3-4 years on - what happened to this? Could Intel make a CPU with one core that's the main more powerful one for single threaded work, then smaller less powerful cores for multithreaded work? Nothing like big.little done with Intel?
The big.LITTLE concept has never really been about improving throughput. Most workloads on the devices it targets just don't scale in a way that would get better performance out of many smaller and more efficient cores. For workloads like that Intel pushes Xeon Phi instead, which can be paired with a conventional Xeon in the same system for a setup like you're talking about.
In theory the main differentiation between Atom and the Core-series CPUs was supposed to be power efficiency, with Atom making the most sense in phones and tablets. In practice, the biggest differentiation seems to have always been price. That's not to say Atom cores don't have a perf/W advantage for at least some part of the perf curve, this just doesn't seem to be their real market driver.
Atom continues to do poorly in the phone market and Intel is consequently losing more and more interest.
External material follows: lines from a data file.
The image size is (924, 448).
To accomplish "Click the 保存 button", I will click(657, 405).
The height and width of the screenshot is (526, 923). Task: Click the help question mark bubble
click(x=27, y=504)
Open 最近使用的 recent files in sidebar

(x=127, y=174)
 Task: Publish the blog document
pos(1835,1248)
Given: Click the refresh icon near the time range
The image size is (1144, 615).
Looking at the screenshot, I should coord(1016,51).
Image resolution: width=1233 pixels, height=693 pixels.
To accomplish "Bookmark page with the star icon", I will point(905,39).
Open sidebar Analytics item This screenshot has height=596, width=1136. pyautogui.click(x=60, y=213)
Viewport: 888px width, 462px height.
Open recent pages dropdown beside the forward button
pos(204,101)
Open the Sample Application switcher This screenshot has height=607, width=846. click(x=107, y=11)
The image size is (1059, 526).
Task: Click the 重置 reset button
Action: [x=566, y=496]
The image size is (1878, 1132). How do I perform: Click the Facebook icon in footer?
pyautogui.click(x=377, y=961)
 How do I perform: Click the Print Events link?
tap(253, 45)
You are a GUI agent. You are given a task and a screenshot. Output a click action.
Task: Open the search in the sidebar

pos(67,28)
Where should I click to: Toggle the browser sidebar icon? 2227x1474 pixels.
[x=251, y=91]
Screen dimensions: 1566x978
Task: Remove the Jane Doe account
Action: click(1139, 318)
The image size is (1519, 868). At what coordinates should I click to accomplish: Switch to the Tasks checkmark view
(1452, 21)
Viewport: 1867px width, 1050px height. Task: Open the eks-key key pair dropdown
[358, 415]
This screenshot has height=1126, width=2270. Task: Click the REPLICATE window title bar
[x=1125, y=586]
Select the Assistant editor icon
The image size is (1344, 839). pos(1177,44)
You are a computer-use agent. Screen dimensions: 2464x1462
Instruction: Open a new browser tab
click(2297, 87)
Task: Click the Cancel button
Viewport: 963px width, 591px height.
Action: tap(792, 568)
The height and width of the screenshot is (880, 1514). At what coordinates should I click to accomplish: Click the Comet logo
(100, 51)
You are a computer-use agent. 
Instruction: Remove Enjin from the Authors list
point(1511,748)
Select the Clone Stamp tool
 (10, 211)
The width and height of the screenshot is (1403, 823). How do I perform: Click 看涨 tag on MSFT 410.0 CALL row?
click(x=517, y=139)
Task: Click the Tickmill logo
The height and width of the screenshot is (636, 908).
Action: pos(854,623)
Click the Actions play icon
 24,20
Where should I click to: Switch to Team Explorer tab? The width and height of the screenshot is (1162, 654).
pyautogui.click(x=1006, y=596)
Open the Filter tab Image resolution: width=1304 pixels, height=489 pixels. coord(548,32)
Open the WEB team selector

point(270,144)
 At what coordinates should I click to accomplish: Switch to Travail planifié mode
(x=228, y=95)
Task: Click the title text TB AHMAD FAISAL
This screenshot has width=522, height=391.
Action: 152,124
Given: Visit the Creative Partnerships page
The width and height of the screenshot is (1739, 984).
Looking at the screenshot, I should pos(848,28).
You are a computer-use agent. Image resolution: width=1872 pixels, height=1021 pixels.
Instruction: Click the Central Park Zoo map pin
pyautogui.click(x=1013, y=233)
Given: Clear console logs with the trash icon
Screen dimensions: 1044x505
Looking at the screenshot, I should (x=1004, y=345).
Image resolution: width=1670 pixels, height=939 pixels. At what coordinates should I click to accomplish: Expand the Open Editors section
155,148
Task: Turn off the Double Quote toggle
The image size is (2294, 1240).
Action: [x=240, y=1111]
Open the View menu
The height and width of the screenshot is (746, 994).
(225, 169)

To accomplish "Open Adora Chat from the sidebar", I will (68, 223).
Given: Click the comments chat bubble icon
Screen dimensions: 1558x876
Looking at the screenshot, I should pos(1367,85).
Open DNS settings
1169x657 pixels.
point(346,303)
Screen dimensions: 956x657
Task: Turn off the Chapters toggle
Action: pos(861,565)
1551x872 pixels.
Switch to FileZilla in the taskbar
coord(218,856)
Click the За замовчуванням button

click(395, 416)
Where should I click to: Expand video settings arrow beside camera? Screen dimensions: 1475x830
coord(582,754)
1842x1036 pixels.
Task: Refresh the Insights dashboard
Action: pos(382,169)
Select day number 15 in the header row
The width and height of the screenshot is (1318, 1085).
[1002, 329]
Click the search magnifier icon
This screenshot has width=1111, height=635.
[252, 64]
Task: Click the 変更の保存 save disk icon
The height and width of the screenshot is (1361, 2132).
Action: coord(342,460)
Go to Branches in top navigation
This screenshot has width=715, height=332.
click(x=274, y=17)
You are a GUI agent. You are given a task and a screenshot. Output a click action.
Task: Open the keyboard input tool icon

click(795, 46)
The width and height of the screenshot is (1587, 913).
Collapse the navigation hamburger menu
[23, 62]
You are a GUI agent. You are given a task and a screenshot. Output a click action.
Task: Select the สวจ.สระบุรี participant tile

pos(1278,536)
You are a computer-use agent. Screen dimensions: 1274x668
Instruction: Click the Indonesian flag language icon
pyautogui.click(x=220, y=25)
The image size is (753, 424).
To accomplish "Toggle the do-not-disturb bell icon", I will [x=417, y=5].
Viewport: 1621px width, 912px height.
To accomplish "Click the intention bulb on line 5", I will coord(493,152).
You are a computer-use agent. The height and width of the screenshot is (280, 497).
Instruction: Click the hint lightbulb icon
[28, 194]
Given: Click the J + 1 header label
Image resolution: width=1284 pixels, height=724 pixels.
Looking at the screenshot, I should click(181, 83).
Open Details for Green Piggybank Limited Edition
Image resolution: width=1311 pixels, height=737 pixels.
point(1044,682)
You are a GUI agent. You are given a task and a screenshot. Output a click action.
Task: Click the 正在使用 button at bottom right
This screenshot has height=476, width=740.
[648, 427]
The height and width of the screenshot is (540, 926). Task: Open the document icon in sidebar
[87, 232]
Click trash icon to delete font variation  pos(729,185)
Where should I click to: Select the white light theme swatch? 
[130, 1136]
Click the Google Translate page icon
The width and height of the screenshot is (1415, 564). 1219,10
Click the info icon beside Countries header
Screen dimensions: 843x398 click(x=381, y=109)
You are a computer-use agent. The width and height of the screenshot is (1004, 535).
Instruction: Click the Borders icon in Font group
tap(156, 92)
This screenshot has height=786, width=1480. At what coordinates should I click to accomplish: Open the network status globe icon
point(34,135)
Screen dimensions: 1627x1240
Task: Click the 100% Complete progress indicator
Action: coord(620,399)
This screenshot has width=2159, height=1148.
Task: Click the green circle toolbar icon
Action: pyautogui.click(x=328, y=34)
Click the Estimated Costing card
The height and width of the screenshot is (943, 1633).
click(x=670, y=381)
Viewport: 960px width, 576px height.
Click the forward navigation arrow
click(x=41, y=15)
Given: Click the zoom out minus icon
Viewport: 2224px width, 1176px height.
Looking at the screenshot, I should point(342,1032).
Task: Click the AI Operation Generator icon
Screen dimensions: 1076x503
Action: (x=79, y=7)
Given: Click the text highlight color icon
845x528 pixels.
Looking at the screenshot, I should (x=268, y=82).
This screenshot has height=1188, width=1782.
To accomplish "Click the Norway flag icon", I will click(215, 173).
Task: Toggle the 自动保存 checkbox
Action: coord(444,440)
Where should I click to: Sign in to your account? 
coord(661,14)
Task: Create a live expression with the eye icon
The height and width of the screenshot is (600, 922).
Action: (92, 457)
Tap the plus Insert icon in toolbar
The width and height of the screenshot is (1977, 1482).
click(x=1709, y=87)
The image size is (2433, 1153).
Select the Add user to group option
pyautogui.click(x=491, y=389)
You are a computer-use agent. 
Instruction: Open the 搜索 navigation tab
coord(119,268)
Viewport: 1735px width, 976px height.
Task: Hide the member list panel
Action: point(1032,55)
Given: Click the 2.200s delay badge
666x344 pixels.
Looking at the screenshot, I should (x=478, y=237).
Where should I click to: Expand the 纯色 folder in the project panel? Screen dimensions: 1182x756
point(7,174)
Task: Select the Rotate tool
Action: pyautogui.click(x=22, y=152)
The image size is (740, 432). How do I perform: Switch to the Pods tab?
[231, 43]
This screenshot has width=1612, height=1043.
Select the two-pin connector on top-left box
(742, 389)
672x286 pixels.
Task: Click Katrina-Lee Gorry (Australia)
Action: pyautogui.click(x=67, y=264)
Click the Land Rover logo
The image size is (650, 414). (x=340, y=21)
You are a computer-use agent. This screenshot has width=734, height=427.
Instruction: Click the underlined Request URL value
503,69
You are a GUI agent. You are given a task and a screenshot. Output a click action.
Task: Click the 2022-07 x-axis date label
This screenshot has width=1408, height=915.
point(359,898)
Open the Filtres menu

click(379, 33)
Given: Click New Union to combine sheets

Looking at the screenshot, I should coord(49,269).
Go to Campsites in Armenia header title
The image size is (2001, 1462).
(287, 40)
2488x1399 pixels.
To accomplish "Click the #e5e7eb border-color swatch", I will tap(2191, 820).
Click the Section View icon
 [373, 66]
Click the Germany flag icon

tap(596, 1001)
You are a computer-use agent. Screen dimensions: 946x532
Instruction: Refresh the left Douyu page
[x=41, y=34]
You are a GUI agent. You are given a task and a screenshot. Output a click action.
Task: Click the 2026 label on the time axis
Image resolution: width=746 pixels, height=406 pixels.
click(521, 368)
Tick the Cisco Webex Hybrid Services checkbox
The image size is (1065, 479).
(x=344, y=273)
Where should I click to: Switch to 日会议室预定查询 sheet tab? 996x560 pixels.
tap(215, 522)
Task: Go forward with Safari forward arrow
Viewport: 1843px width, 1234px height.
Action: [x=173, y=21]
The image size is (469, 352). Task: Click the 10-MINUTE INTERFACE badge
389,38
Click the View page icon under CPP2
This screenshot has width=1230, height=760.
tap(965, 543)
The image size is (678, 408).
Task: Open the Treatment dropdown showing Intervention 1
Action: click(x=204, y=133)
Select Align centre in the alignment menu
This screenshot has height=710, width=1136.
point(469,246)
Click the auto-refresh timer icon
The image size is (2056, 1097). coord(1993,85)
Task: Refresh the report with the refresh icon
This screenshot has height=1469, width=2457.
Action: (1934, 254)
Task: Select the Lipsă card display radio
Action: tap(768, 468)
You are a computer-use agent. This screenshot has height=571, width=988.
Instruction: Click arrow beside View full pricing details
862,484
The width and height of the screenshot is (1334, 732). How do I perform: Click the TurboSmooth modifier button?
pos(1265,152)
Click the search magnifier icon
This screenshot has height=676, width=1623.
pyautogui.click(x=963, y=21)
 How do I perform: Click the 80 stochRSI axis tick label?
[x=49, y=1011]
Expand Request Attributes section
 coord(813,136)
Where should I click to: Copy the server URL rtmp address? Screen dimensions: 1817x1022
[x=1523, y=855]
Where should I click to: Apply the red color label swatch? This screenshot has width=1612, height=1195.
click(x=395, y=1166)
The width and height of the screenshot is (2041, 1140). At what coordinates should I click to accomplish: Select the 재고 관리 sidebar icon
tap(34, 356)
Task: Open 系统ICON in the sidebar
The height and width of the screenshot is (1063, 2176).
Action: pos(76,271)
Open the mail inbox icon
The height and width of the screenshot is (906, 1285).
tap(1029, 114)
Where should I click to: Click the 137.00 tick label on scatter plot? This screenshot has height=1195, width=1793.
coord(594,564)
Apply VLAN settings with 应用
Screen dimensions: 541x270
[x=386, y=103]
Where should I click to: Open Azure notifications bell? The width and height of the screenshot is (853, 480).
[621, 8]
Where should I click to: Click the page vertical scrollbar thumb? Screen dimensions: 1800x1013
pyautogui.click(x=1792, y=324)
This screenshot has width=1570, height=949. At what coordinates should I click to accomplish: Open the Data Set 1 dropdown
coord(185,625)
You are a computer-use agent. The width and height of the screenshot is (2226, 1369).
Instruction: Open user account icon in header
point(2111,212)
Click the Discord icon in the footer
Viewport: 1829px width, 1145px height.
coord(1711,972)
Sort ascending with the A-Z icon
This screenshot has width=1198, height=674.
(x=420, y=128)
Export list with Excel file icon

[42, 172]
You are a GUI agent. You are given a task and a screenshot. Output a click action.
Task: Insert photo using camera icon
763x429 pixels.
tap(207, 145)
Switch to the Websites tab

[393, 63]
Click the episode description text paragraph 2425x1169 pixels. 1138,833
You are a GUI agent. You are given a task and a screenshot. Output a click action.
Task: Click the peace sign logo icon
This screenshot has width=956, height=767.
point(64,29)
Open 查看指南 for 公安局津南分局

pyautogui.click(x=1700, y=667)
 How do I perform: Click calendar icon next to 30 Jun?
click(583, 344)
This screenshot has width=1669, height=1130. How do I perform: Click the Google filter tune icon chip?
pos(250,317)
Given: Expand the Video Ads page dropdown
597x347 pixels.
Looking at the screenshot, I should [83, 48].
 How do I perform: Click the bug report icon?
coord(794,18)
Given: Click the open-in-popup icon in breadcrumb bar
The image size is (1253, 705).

It only really does okay in markets where it's found in cheaper devices than Core alternatives. Like the lower end tablets, laptops/convertibles and desktops. Even the server-oriented Atom SoCs are more about cost value vs Xeon D than efficiency.
They could do an SoC with 2 Skylake + 2 Airmont cores if they wanted to. But those Airmont cores aren't really that tiny, not compared to Cortex-A53s. And they have a decent minimal cache footprint. There'd need to be a lot of added plumbing to make that work right (this is something that came easier to ARM from the get go because they've always designed with modularity in mind). It'd be a big design effort that would only really kind of sort of make sense for Surface-like tablets, so a relatively small market for a chip that'd be substantially larger than the normal 2 core Skylakes. Low volume, larger chip, substantial added R&D all add up to a big price premium. I doubt the market demand would justify it.
Maybe if there was a serious shot of getting such a thing in phones and taking any real market share it could be on the table.. but that's just not looking like it's going to happen.